While I am a New Jersey native, I moved at a young age and spent most of my childhood in Pennsylvania. My parents still had a lot of friends and family back in Jersey so we’d go back regularly, and this being the early ‘90s I have vague memories from these visits of kids in the area wearing t-shirts for some theme park called Action Park, along with some pretty wild television commercials featuring mini-bungee jump platforms and leaping off cliffs into pools of water.
Having never gone myself, I didn’t hear about just how insane this place was until I was much older. Tales about water slides with full loop-the-loops, a general air of lawlessness, and even a handful of deaths at the park seemed the stuff of urban legend, but damn if it wasn’t all absolutely true. Hell, Wikipedia has a pretty robust page dedicated to all of the shenanigans that went on there. It’s a tale ripe for the documentary treatment, so I was thrilled when I found out that Chris Charles Scott and Seth Porges teamed up to make Class Action Park.
Class Action Park is a sprawling story about the park’s entire history, from its inception in Vernon, NJ as a summer supplement to ski season revenue in 1978 through its closing in 1996. At the center of the tale is Eugene Mulvihill, a man that the Scott and Porges try to give even-handed portrayal yet still manages to come off as a total asshole. He’s introduced as a friend and associate of Bob Brennan, who you may remember as being one of the main players in the penny stock scams in the ‘70s and ‘80s.
He’s pretty much the epitome of that “nobody can tell me what to do” attitude that became really popular in Reagan-era America and whose ripple effect can still be felt today as we enter our six months of a pandemic due in large part to people not wanting to inconvenience themselves for the good of the group. So it’s pretty compelling and infuriating to see this extreme individualism through the microcosm of Mulvihill and Action Park. This is a guy who employees recall with wild tales of a boss who designed his own rides and came up with screwball measures to keep order in the park (including the use of fake cattle prods). On the other hand, this is also a guy who used his connections to avoid being held accountable for virtually any of the incidents at the park, ruined the career of at least one local reporter, and literally had his death celebrated by the family of a teenager who was killed on one of his rides.

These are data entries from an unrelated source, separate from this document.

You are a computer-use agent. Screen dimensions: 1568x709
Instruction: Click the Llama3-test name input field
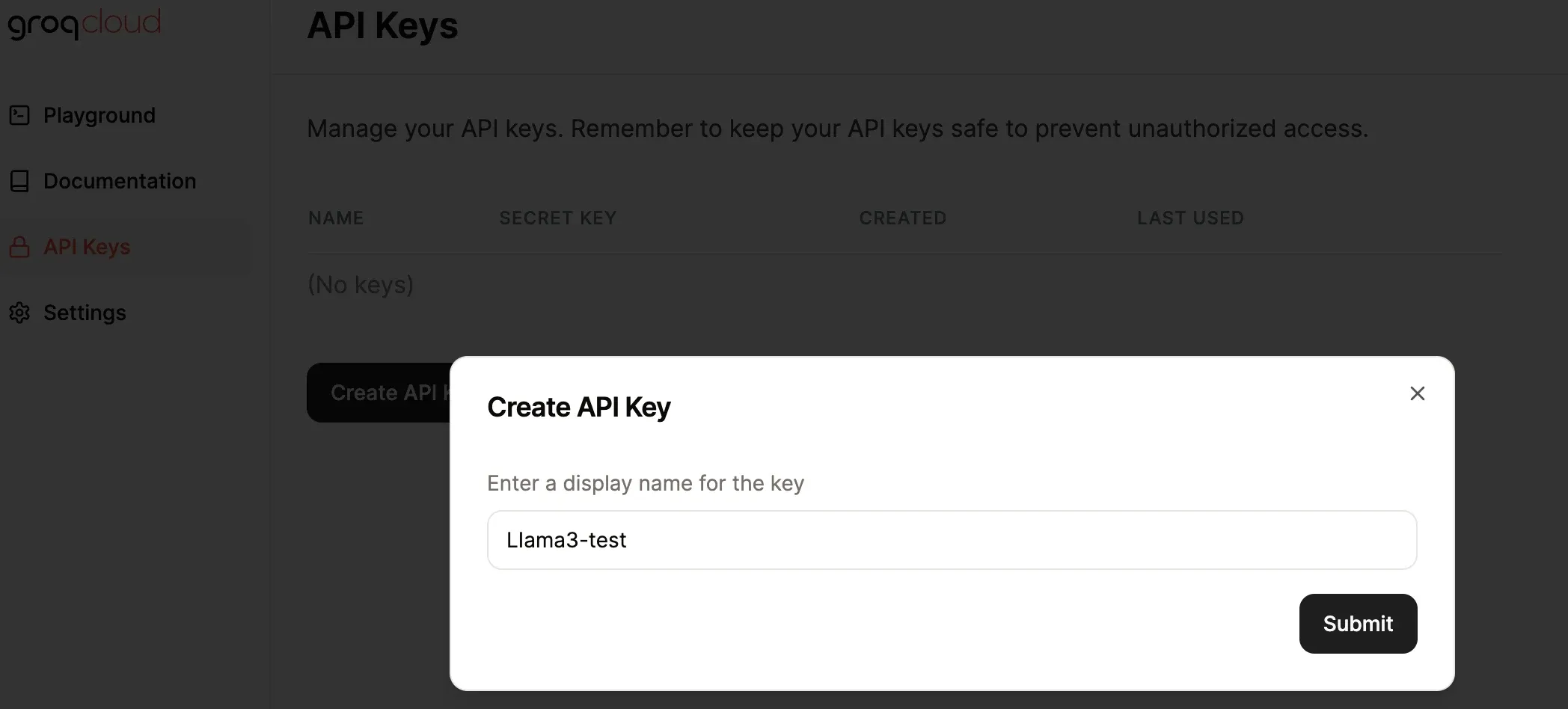pos(951,539)
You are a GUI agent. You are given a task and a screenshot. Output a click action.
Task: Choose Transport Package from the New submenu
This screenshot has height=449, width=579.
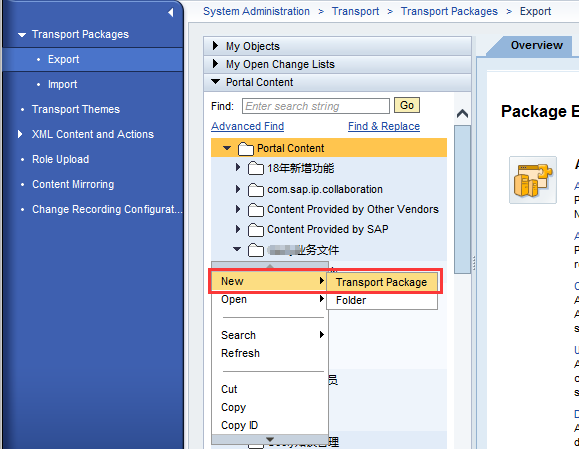382,282
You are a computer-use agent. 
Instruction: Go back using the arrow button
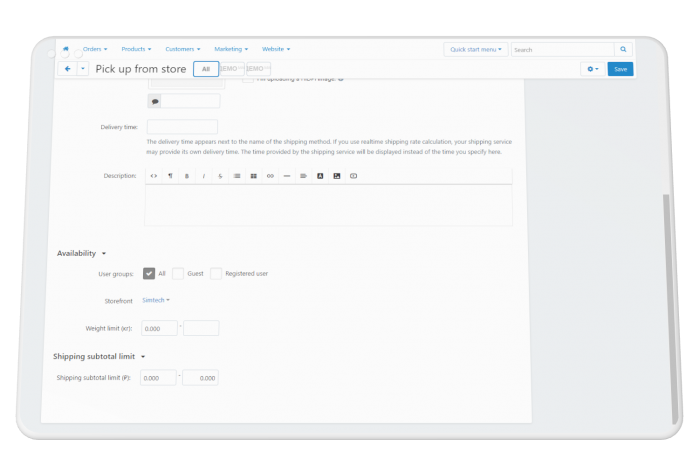coord(67,69)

But while you can’t tell Action Park’s story without Mulvihill, it’s the recollections of the park through the eyes of guests and employees that really make this documentary worthwhile. The interviews with past employees, from “senior staff” (aka people who lasted more than three months) to day-to-day workers plays sort of like these wild campfire tales, instilling the movie with tales of sex, drugs, and work mishaps that would fill several ‘80s teen comedies. They’re also the source of some of the wilder interactions with the rides, as they were usually the guinea pigs for attractions that were too dangerous to make it to the public. Alas, since these rides never truly saw the light of day we don’t get any actual footage of them in action, but we do get some fun illustrated reenactments to give some sense of the insanity.
For those rides that dubiously deemed ready for prime time, comedian Chris Gethard and actress Alison Becker, who both grew up in New Jersey, provide the focal point for the guest experience. Gethard in particular is a riot as he remembers that even as a kid, he had some pretty serious reservations about the safety of some of these rides. He then adds the hindsight of adulthood to truly grasp just how wildly inappropriate this place was for anyone, much less children. At the same time, both he and Becker recall the experiences with a sense of pride of surviving not only Action Park, but just childhood in New Jersey as a whole.
But while Scott and Porger instill all of these stories with a sense of romanticism, they also realize that there’s nothing whimsical for family members of those who died at the park. I was relieved that they gave due time and respect to this aspect of Action Park through the family of George Larsson, Jr, a 19-year old killed at the park in 1980. Interviews center on Larsson’s mother, Esther, and they don’t shy away from the details of the event, the reality of the loss, and the shady moves that Mulvihill made to not only escape any real responsibility, but also to continue running the park for over a decade and a half after Larsson’s death (which would result in around a half dozen additional deaths).
It’s not easy to balance the nostalgic tone of a park that represents New Jersey youth for thousands of people who worked at and visited the park with the very real ramifications of an attraction run by a scam artist with no regard for the well-being of the people who bought tickets. But Scott and Porger pull it off by acknowledging that both of these things can be true at the same time, and in doing so give us an honest look at a relic that perfectly encapsulates the Garden State.